Using the listing below, please gather every line containing the word "computer".
==== Data for this task
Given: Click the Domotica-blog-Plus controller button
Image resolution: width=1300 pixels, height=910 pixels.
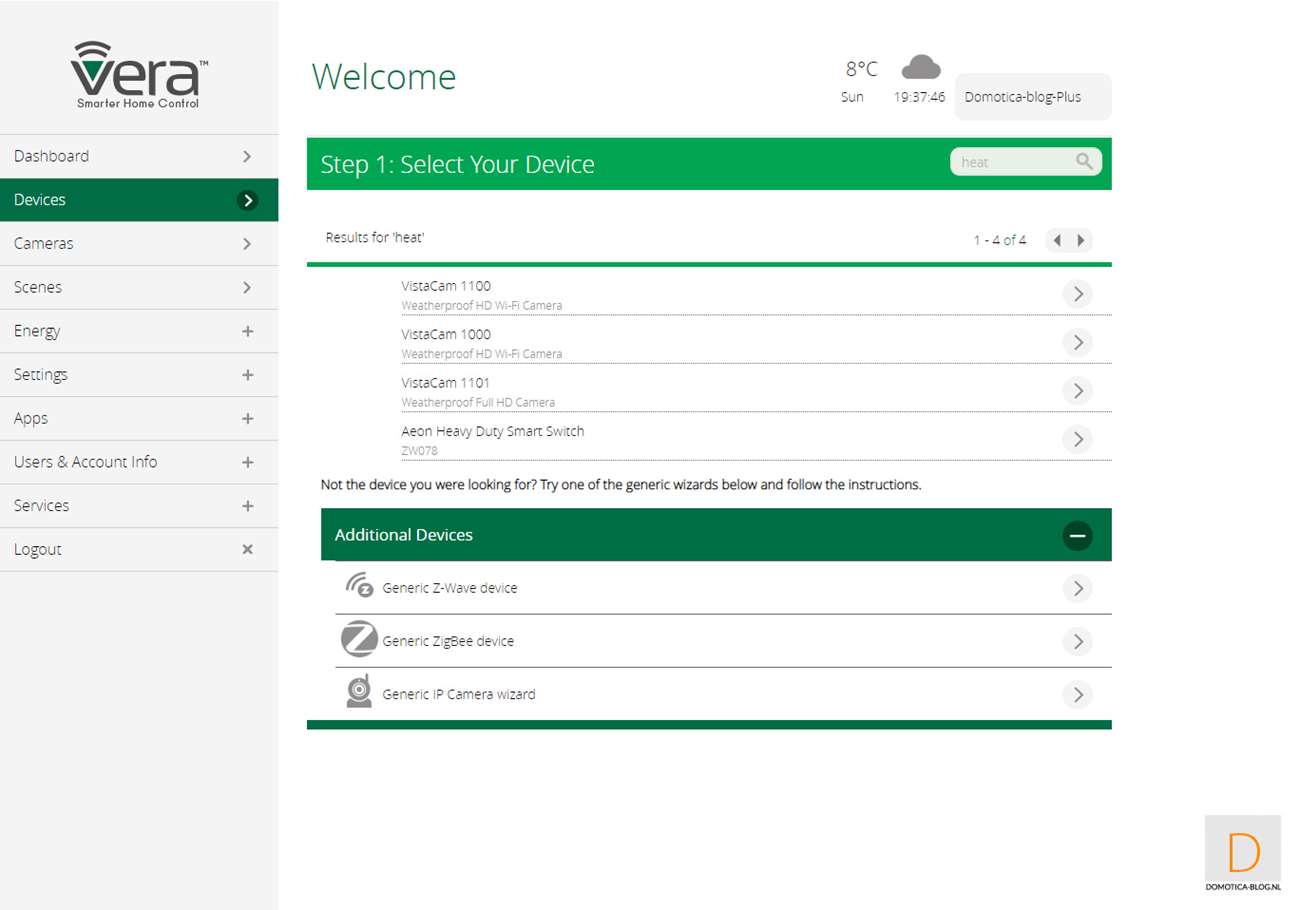Looking at the screenshot, I should (x=1032, y=97).
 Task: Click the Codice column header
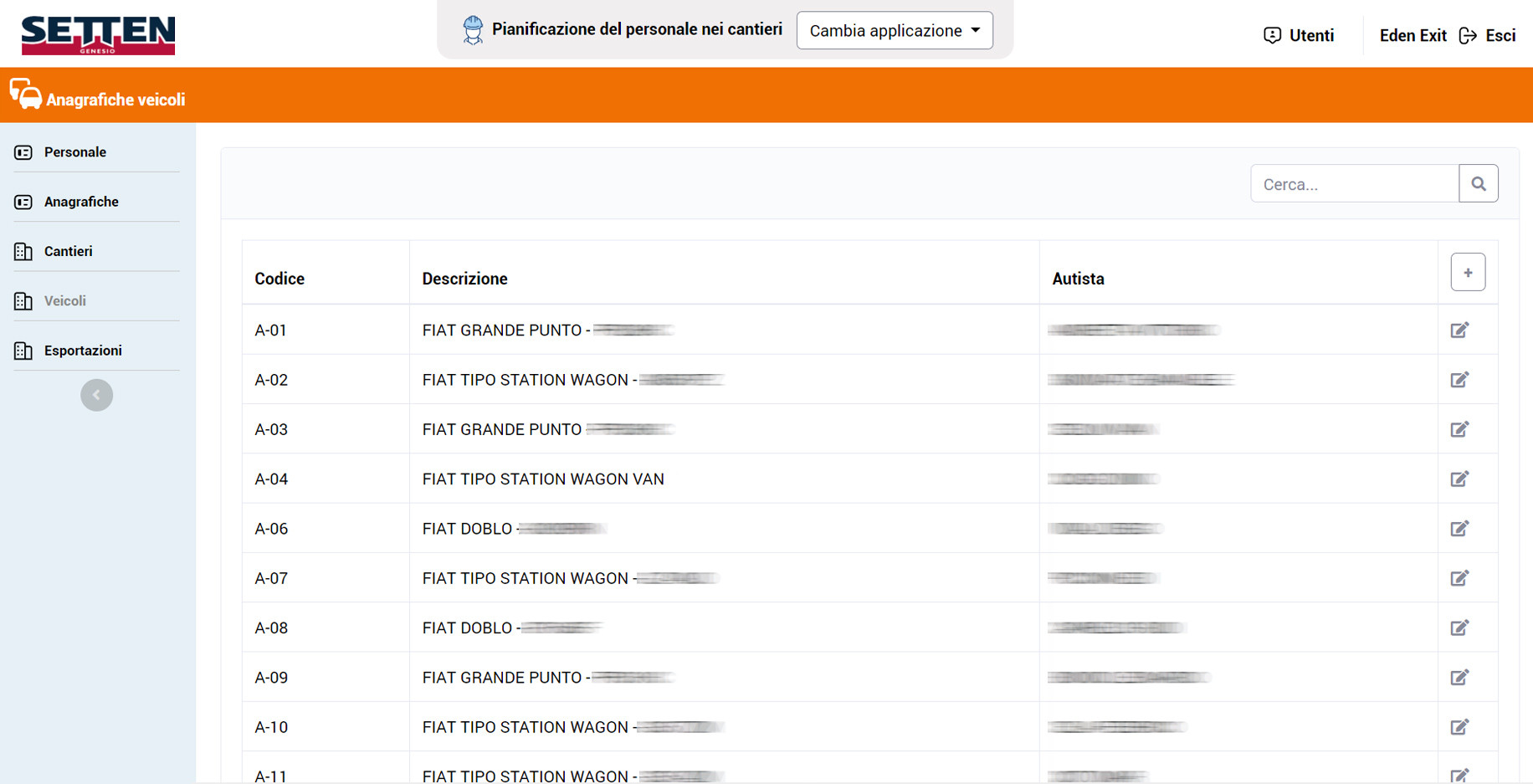coord(279,279)
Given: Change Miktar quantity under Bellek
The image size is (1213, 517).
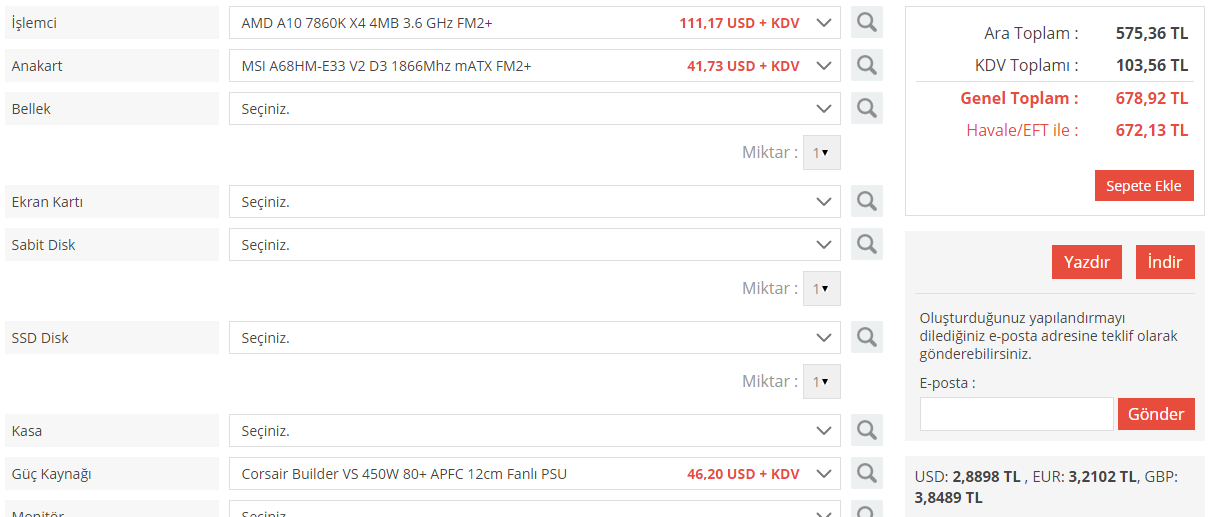Looking at the screenshot, I should [x=822, y=153].
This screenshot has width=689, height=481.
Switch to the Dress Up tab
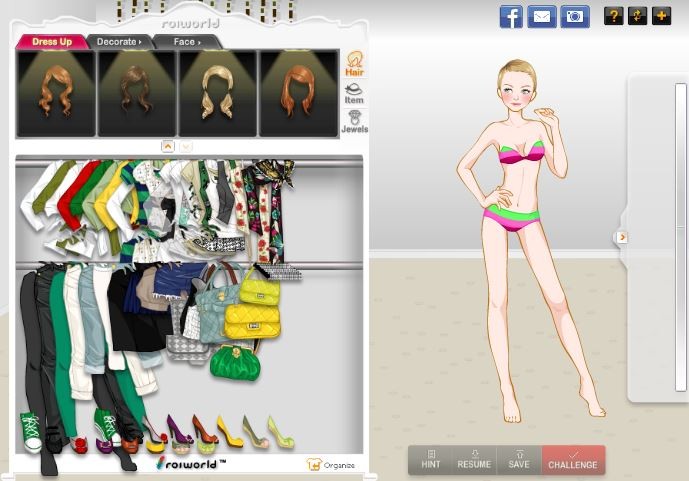point(51,42)
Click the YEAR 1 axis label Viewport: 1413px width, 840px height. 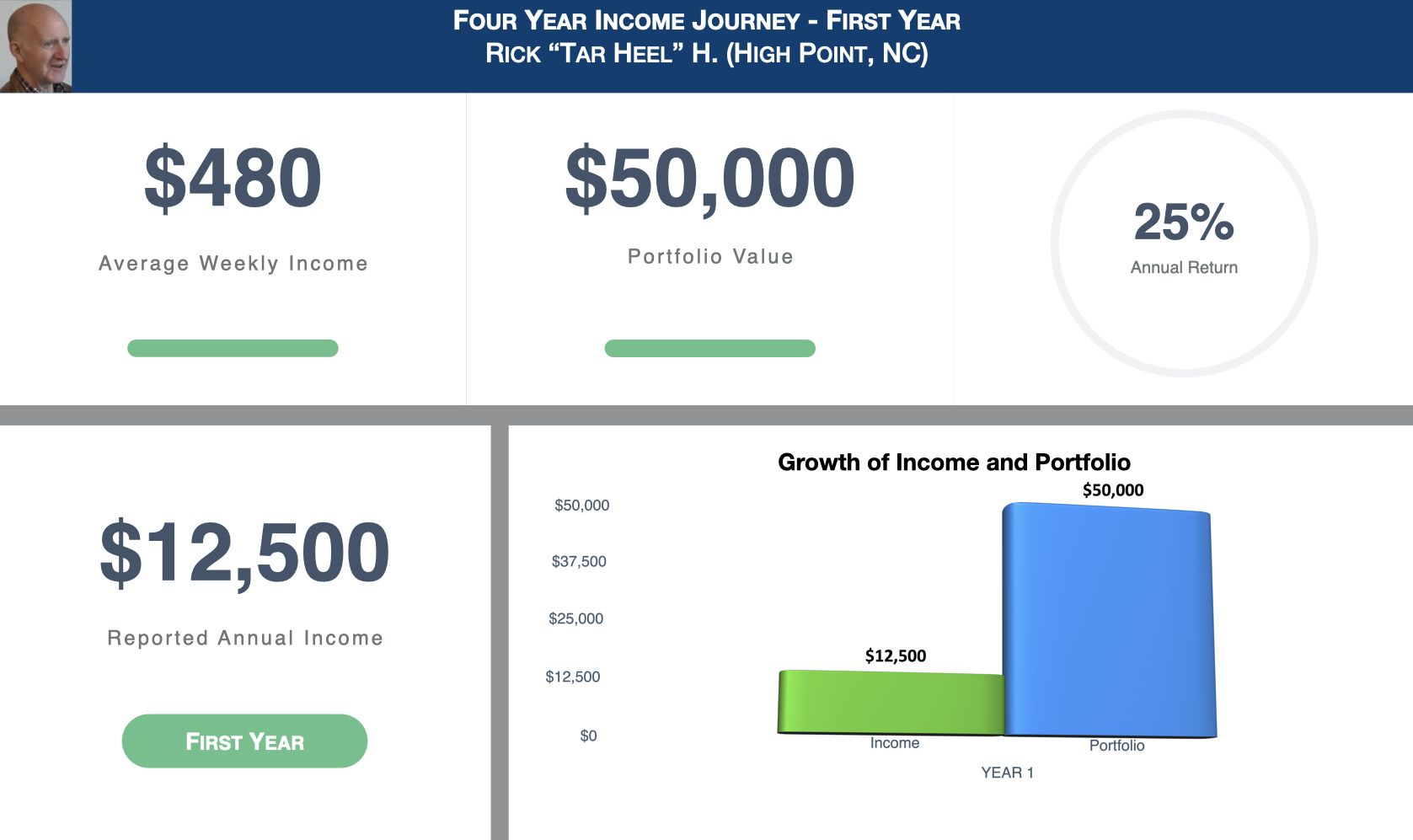1007,773
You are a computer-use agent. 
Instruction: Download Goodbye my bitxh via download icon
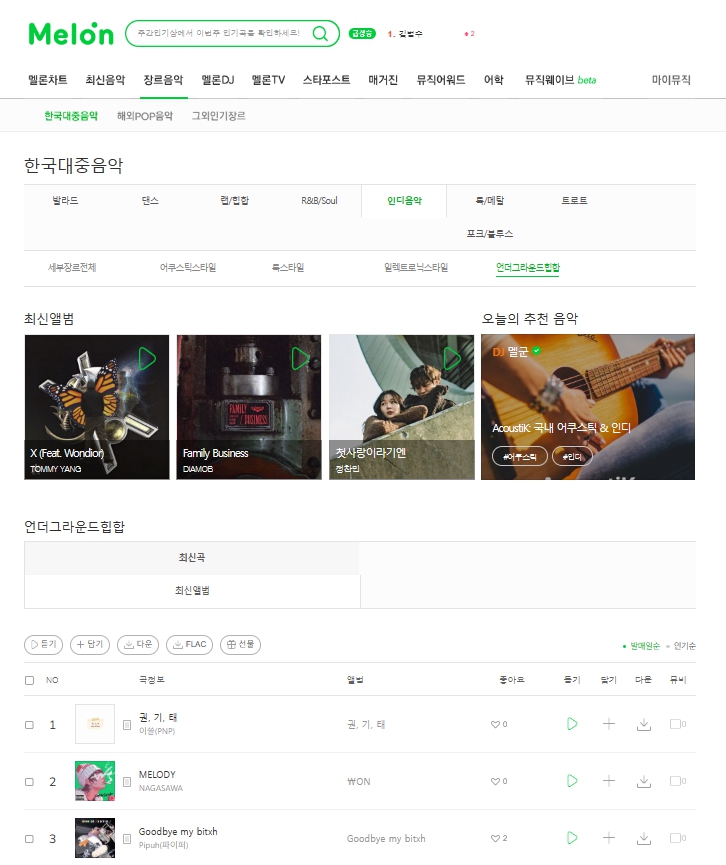[644, 838]
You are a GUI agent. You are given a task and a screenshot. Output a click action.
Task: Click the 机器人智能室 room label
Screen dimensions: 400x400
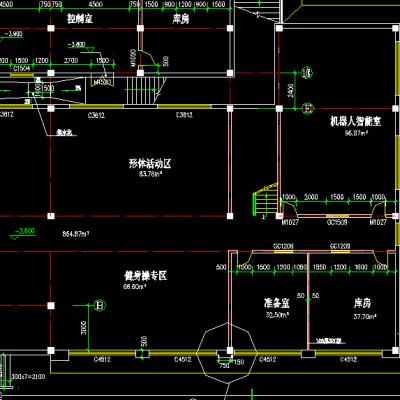[x=355, y=121]
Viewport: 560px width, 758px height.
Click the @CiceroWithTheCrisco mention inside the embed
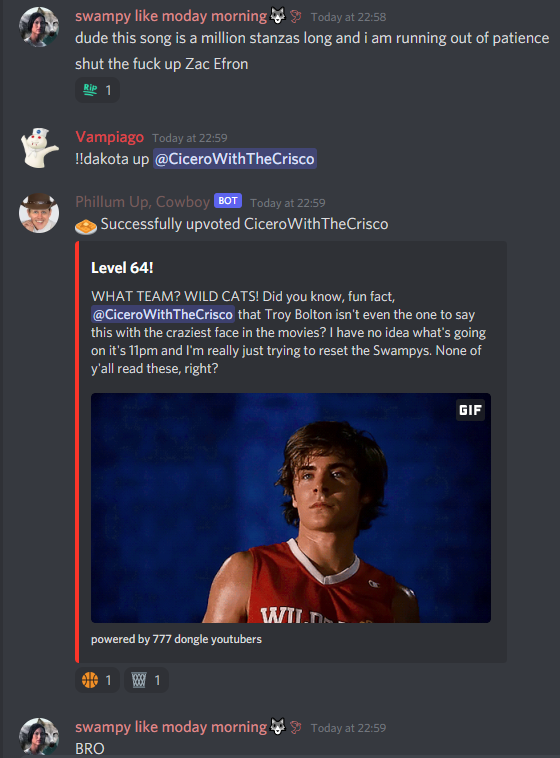coord(163,314)
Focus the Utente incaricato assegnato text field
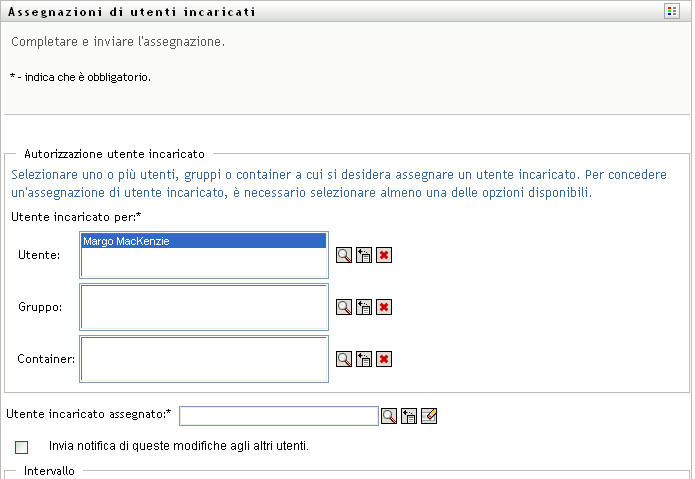 click(278, 416)
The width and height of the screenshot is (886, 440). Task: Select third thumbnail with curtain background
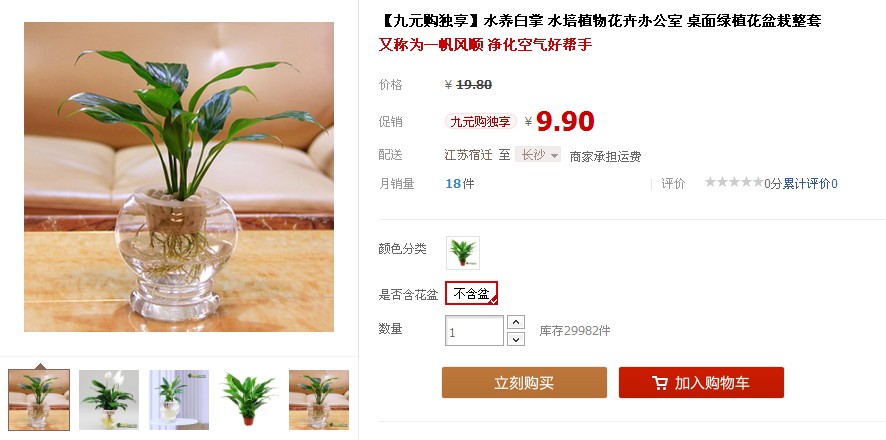179,400
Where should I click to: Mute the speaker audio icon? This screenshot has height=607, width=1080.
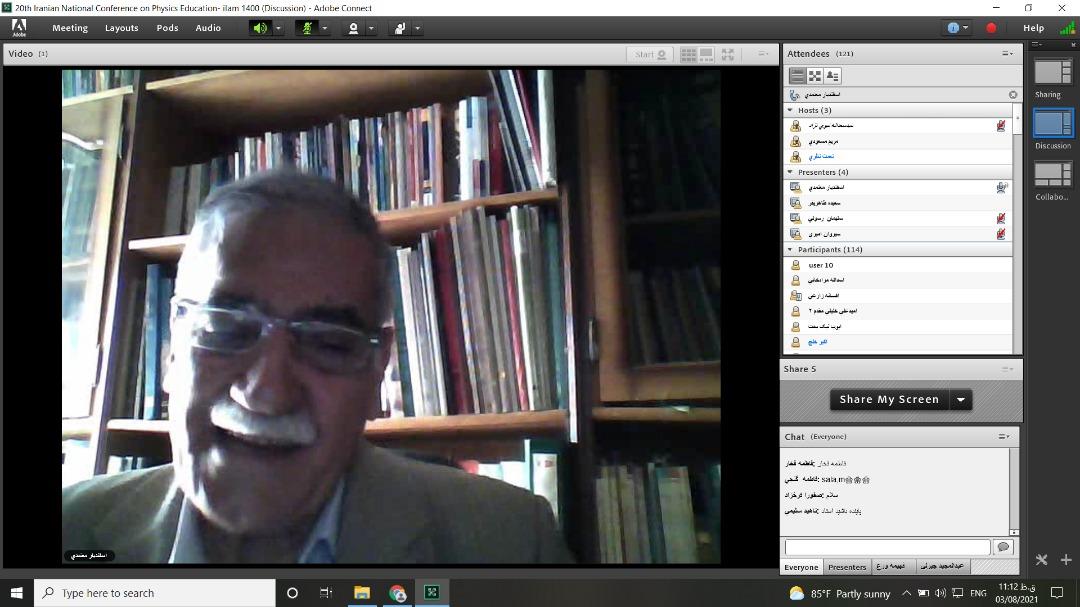point(260,28)
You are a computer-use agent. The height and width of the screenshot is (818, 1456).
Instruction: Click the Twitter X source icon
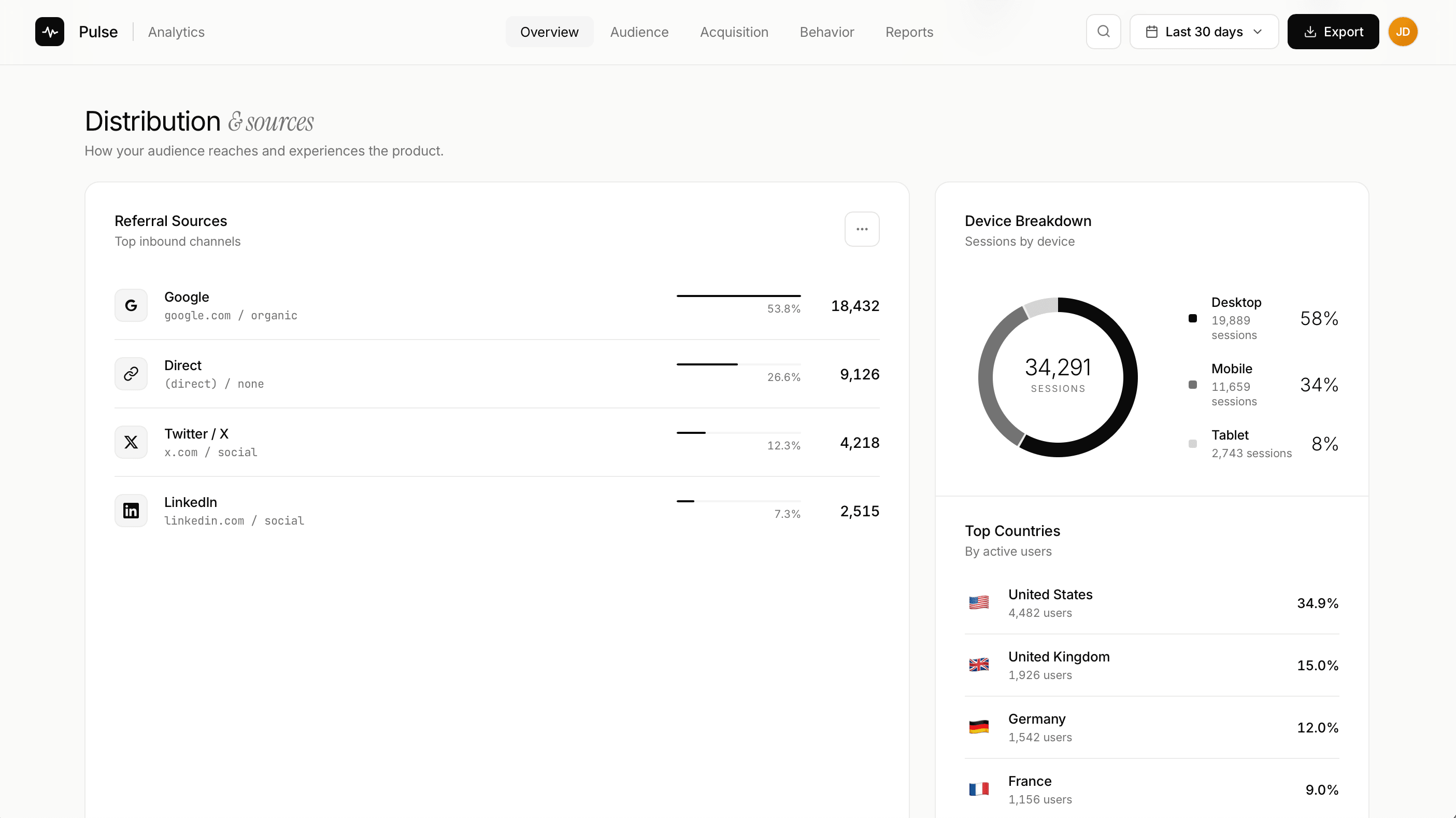click(x=131, y=442)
========
● **Exercise solution**:
You are a computer-use agent. 
You are a computer-use agent. The height and width of the screenshot is (818, 1456).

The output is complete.